Смысл жизни человека: от истории к вечности | страница 25



Киник полагал, что боги даровали людям легкую жизнь, но те, стремясь не к истинному, а к мнимому благу, омрачили ее, утяжелили, посредством излишеств, ложных потребностей. Алчность он считал матерью всех бед, а добродетельных людей – подобиями богов.

«Человеку, утверждавшему, что жизнь – зло, он возразил: «Не всякая жизнь, а лишь дурная жизнь».103

«На вопрос, что дала ему философия, он ответил: «По крайней мере готовность ко всякому повороту судьбы».104 Выше всего на свете от ставил свободу.

Этическая часть философии свое глубокое развитие получила, далее, в учениях стоиков.

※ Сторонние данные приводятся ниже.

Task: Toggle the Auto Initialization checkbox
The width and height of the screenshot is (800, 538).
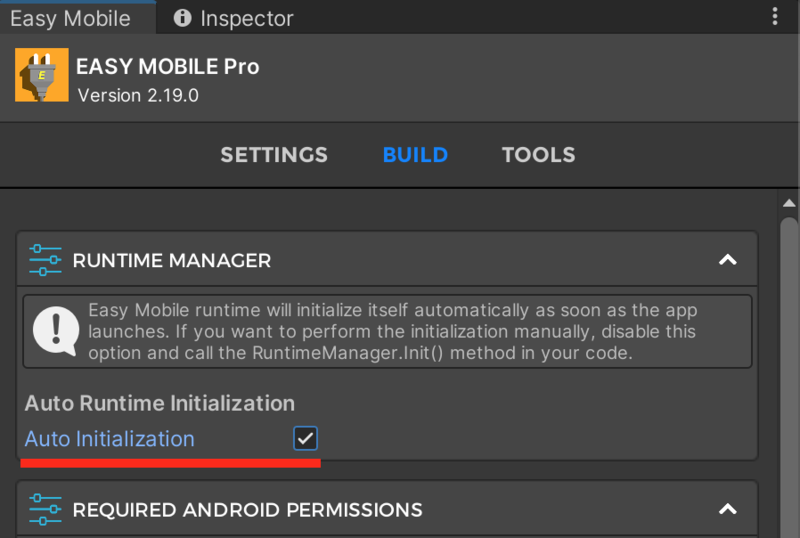Action: 306,438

Добродетель они понимали как согласованность с природой: первым побуждением живого существа является самосохранение, так как «природа изначально дорога сама по себе».105 Стремление же к наслаждению – ложно как причина, и смысл имеет лишь как следствие. Наслаждение не нуждается в разуме, который дан человеку, и для него жить по природе, значит, жить по разуму.106

Разумение – это знание, что есть зло, а что – добро, а что – ни то, ни другое.

Благо тесно связано с пользой; это или то, из чего происходит польза, или то, в чем она проявляется, или то, кем она осуществляется. «Есть и другое частное определение блага: естественное совершенство разумного существа в его разумности».107

Блага представляют собой либо цели, поскольку сами входят в полноту счастья, либо средства, поскольку ведут к счастью. То же самое относится и к злу (зло – цель и зло – средство).108

«Совершенное благо они называют прекрасным, потому что оно имеет от природы все необходимые величины, или же совершенную соразмерность».109 К такого рода благу устремлен мудрец: бесстрастный (а главные страсти это: скорбь, страх, желание и наслаждение), несуетный одинаково относится и к доброй, и к недоброй молве нелицемерный и безыскусный, благочестивый. «Далее, он божествен, потому что как бы имеет в себе бога, между тем как дурной человек безбожен»…110

«Он один свободен, тогда как дурные люди – рабы, – ибо свобода есть возможность самостоятельного действия, а рабство – его лишение».111

Аристон из Хиоса полагал конечной целью жизнь в безразличии ко всему, что лежит между добродетелью и пороком… «Он не говорил, что добродетелей много (как Зенон [из Китиона – Ю.С.]), и не говорил, что добродетель – одна под многими именами (как мегарики), а говорил, что добродетель зависит от того, к чему она применяется».112

После рассказа о ионийской философии, что ведет начало от Фалеса, Диоген Лаэрций приступил к философии италийской, которой положил начало Пифагор из Самоса.